> **Source**:
=-=-=

The Agulhas Current (AC) is the strongest western boundary current (WBC) in the Southern Hemisphere with an average transport of 70 Sv (1 Sv = 106 m3 s−1) at 32°S [Bryden et al., 2005]. North of approximately 34°S, the AC is relatively stable while attached to the South African continental slope. Once detached, the southern AC is characterized by frequent eddies, plumes, and meanders [Lutjeharms and Connell, 1989]. Solitary meanders (so-called Natal pulses) have been seen to form in the north and propagate the length of the current, connecting these two regions.
Solitary meanders are more than dynamical curiosities; they have broader implications both regionally and climatically. Meanders affect shelf circulation [Gründlingh, 1992; Lutjeharms et al., 1989], alter coastal rainfall patterns [Lutjeharms and De Ruijter, 1996; Jury et al., 1993], and significantly correlate with Agulhas ring shedding events [van Leeuwen et al., 2000]. Agulhas rings transport water between the Indian and Atlantic oceans, carrying most of the so-called Agulhas leakage. This leakage of warm salty water forms the warm-water route of the thermohaline circulation as described by Gordon . Several studies confirm the relationship between meanders and Agulhas rings [Schouten et al., 2002; Lutjeharms et al., 2003; Pichevin et al., 1999; Penven et al., 2006], suggesting that meanders are an important part of the climate system.
Solitary meanders manifest themselves as a paired inshore cyclone with an offshore anticyclone. The inshore cyclone is used to determine the meander's speed and size. These inshore cyclonic eddies typically have diameters between 30 and 200 km and propagate downstream within the current at 10–20 km day−1 [de Ruijter et al., 1999]. Satellite observations show that meanders induce an inshore northeastward counter-current at the surface [Lutjeharms et al., 2001]. Models show that this counter-current connects with the Agulhas Undercurrent (AUC) at depth [Biastoch et al., 2009]. The question of how meanders affect the full-depth velocity structure and transport of the current remains unknown. Model studies show that meanders increase AC transport [Biastoch et al., 2009], while a transport time series at 32∘S showed AC transports reducing by 15–25 Sv during a meander [Bryden et al., 2005]. Here, we present high-resolution, full-depth, in situ observations of a solitary meander within the AC. These are compared with observations of the nonmeandering AC at the same latitude. We aim to understand how the velocity structure and transport of the meandering current differs from its nonmeandering state.
2 Data and Methodology
Observations were collected across the AC at nominally 34°S (Figure 1, left). This paper presents data from four separate occupations of this line: two across the meandering AC in April 2010, and two across the nonmeandering AC in November 2011. Data were collected using a CTD (Conductivity, Temperature, Depth), and lowered acoustic Doppler current profilers (LADCP). The LADCP configuration consisted of dual 300 kHz instruments during the April 2010 cruise, and a hybrid configuration, with 300 kHz upward-looking, and 150 kHz downward-looking instruments during the November 2011 cruise. The CTD system included a 12 bottle rosette, and a Sea-Bird SBE9–11 with an altimeter and dual temperature, conductivity, and oxygen sensors.

=-=-=

> **Extracted records**:

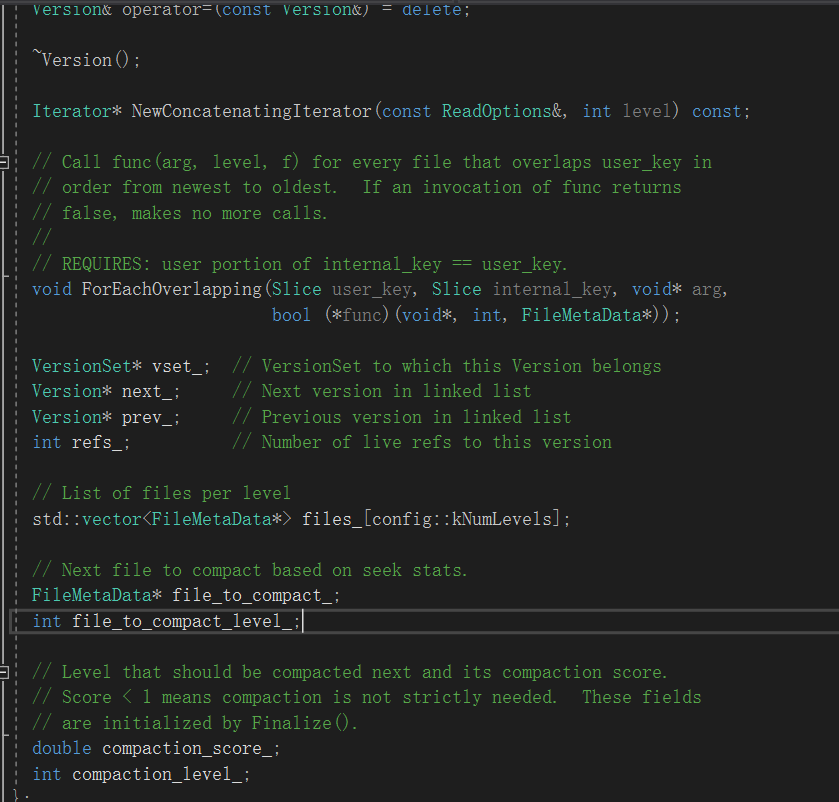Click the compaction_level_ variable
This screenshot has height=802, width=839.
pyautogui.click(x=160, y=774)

=-=-=

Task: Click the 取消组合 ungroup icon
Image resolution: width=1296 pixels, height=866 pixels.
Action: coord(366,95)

=-=-=

> **List of tasks**:
1/ In the Agulhas Current text, what is the current's average transport at 32°S?
2/ List the effects of meanders given in the Agulhas Current text's sentence that begins "Meanders affect shelf circulation".
3/ Carry the Agulhas Current text forward from its final sentence.

> **Responses in order**:
1/ 70 Sv.

2/
- They affect shelf circulation.
- They alter coastal rainfall patterns.
- They significantly correlate with Agulhas ring shedding events.

3/
The first CTD-LADCP line across the solitary meander was spread out over 9 days of mooring operations from 7 to 15 April 2010, and the second was sampled continuously over 3 days from 17 to 19 April 2010. We will concentrate on the second more synoptic line which we refer to as the meander line. Two further occupations of the same line were conducted in November 2011, the first collected over 10 days from 10 to 19 November 2011 during mooring operations and the second over 4 days from 20 to 23 November 2011. Again we concentrate here on the more synoptic dataset, which will be referred to as the nonmeander line. Each line of hydrographic data consists of 20 stations, with station spacing a minimum 6 km over the shelf and up to 24 km over deep water. Cast depths range from 50 m inshore to greater than 4500 m offshore (Figure 1, right). April 2010 data were sampled inshore to offshore, while November 2011 data were sampled offshore to inshore. Station locations for the meander and nonmeander lines are labeled in the right plot of Figure 1: stations 21–40 for the meander line, and stations 31–50 for the nonmeander line.
We use complementary satellite data to describe the surface characteristics of the solitary meander: sea surface temperature (SST) data from the group for high-resolution SST (GHRSST), and mapped absolute dynamic topography (MADT) data from Archiving, Validation, and Interpretation of Satellite Oceanographic Data (AVISO). The GHRSST product is a daily, 1.5 km resolution, gridded SST. The AVISO product is a daily, 1/3° resolution MADT. MADT is calculated as sea level anomaly plus a mean sea surface derived from altimetry, in situ measurements, and GRACE data [Rio et al., 2011].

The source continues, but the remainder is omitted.